Project Summary/Abstract
Nicotine addiction is associated with elevated release of dopamine in brain reward centers of the striatum
and the basal forebrain including the nucleus accumbens (NAc) synapsed by dopaminergic neurons of the
ventral tegmental area (VTA) and the substantia nigra (SN) of the midbrain.1-3 Nicotine is a potent
psychostimulant whose addictive potential originates from modulation of activity of dopaminergic VTA and SN
neurons resulted from activation of nicotinic acetylcholine receptors (nAChRs) expressed in these neurons in
high densities.1,2,4 Because nAChRs are non-selective cation channels5, stimulation of nAChRs6,7 by nicotine
excites midbrain dopaminergic neurons, stimulates the mesostriatal projections and elevates release of
dopamine in the basal forebrain and the striatum commencing nicotine reinforcement.2,4,8 Studies utilizing rodent
models of nicotine rewarding efficacy indicated that the addictive potential of nicotine is primarily linked to
activation of ß2-containing (i.e., ß2*) nAChRs (e.g., a4ß2, a6ß2)8, because ß2 subunits are required for the
maintenance of nicotine self-administration9, while re-expression of ß2 subunits in the VTA of ß2 knock-out mice
reinstates nicotine self-administration behavior in mice10. The other key player in nicotine reinforcement and a
promising target in nicotine cessation therapies is the a7 subtype of nAChRs. Activation of a7 nAChRs inhibits
nicotine rewarding effects in conditioned place preference (CPP) and self-administration models of nicotine
dependence in mice.11,12 Thus, a7 selective agonists and positive allosteric modulators (PAMs) may prove to be
valuable as potential treatments in smoking cessation therapies.13 Accordingly, the only two FDA-approved
drugs, varenicline and bupropion, directly interact with central nAChRs:14 varenicline is a full a7 agonist and
partial ß2 agonist15,16, while less effective, bupropion, is a non-selective nAChR antagonist and an inhibitor of
dopamine uptake14,17. A major problem in the treatment of nicotine addiction is relapse.20 Despite being clinically
safe and effective for smoking cessation14,18, both varenicline and bupropion allow for high relapse rates at 1
year of treatment.17,19-21 Both drugs also cause a number of side effects including nausea22, constipation23 and
insomnia17 that may reduce treatment adherence14. Bupropion is also contraindicated for people with seizures.14
Thus, the rationale for this proposal arises from the critical need for safe novel a7 ligands that inhibit nicotine
rewarding effects and produce superior treatment adherence and relapse rates. We hypothesize that these
superior therapeutic properties may be offered by PAMs, a class of selective a7 ligands24. Importantly, a recent
study in mice demonstrated significant inhibition of nicotine reinforcement in the nicotine CPP test12 suggesting
that endogenous cholinergic tone is sufficient to engage PAM-dependent therapeutic mechanisms with
significant inhibitory efficacy for nicotine rewarding effects.

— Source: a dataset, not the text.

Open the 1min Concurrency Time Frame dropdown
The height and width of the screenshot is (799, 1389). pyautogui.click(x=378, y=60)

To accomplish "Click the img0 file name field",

The goal of this project is to optimize and develop a lead compound based on EPGN1137, a novel PAM
identified that is effective in pre-clinical models of stroke. Limited medicinal chemistry will be conducted to identify
2 leads with appropriate drug like properties suitable for in vivo administration, including metabolic stability,
minimized drug interaction risk and suitable pharmacokinetic profile. Pre-clinical efficacy testing will be
conducted at University North Texas Health Sciences Center in rats on the leads to establish inhibition of nicotine
reward and validate this chemical class as a potential therapeutic option for the treatment of nicotine abuse.